**** PROVIDED DATA

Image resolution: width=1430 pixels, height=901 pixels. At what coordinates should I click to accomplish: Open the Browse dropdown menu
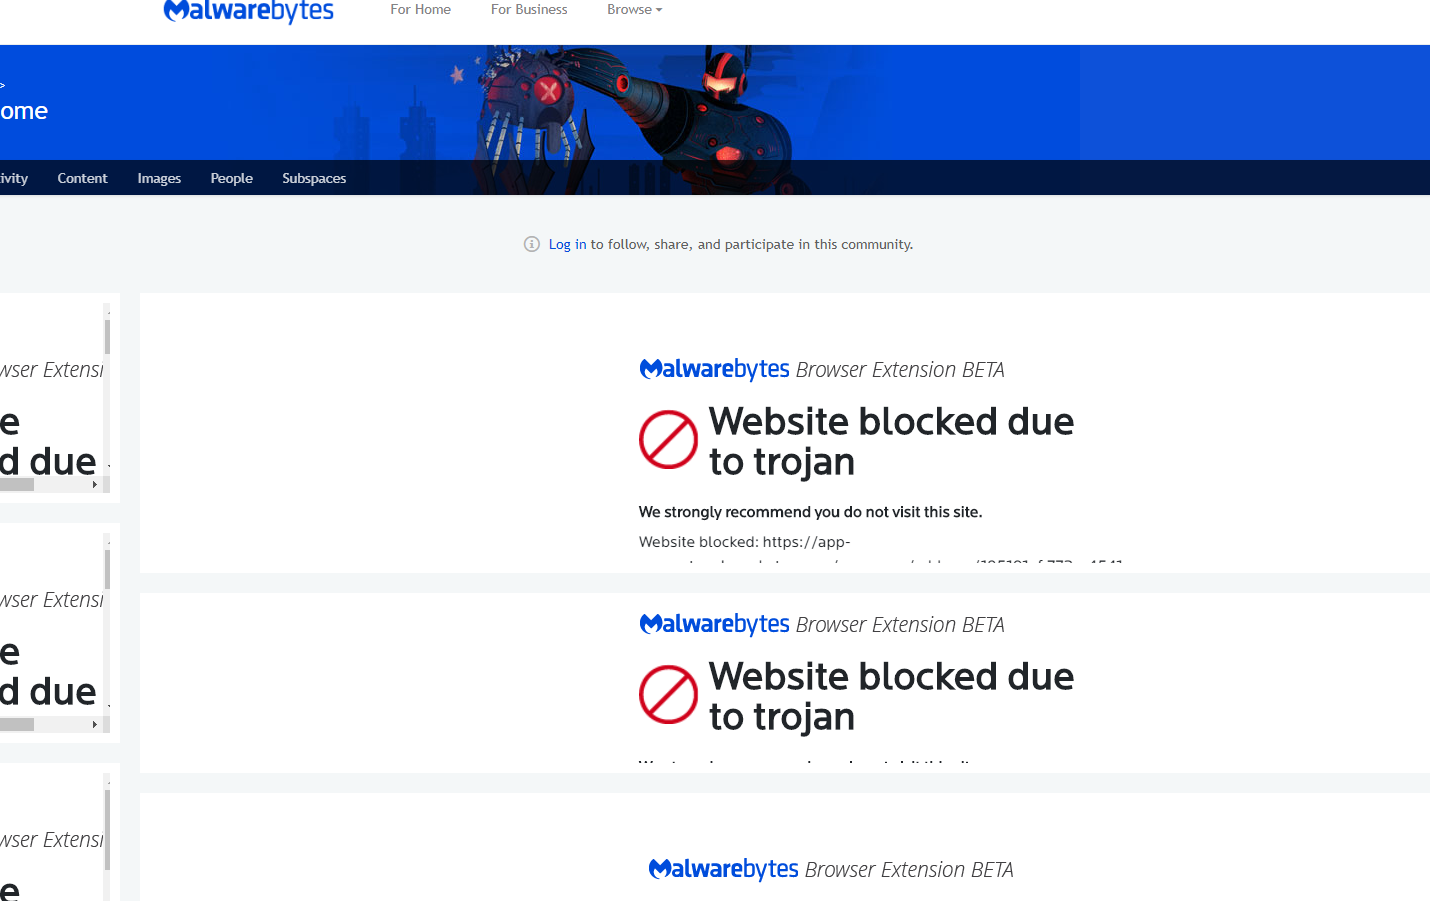coord(635,9)
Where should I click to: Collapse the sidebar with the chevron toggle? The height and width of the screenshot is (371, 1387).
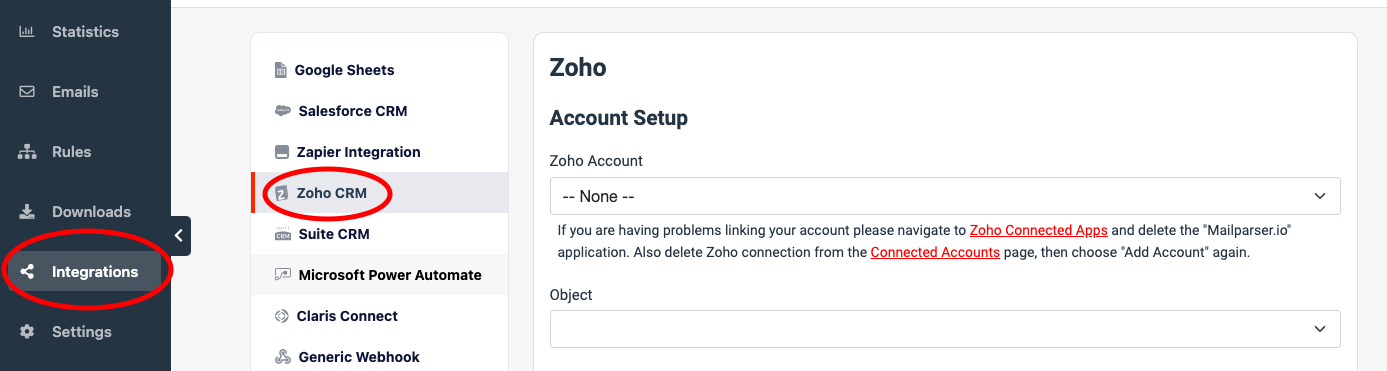(x=178, y=236)
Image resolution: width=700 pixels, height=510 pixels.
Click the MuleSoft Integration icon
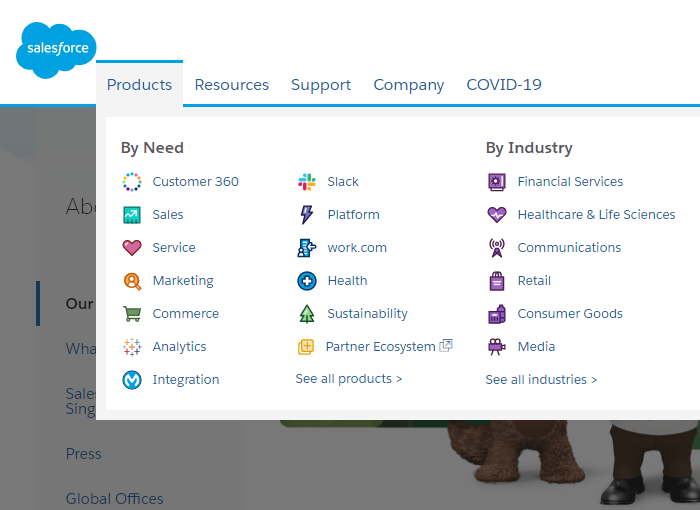[132, 380]
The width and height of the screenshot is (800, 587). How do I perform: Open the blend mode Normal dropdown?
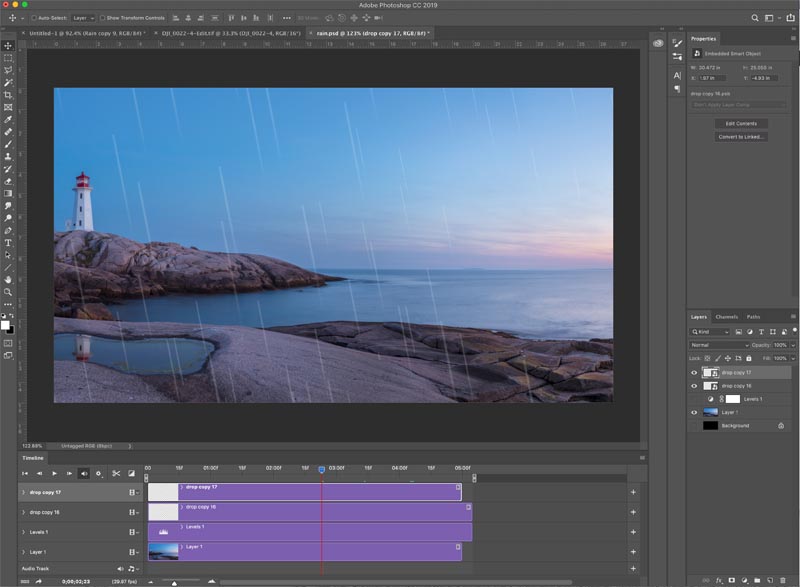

********

EXERCISE GOAL:
Set down exactly and only the lines from the line that contains "Click the MuleSoft Integration icon" through the last line of the entries above, with both of those lines included and the pictures left out.

ANSWER SECTION:
Click the MuleSoft Integration icon
[132, 380]
The width and height of the screenshot is (800, 587). How do I perform: Open the blend mode Normal dropdown?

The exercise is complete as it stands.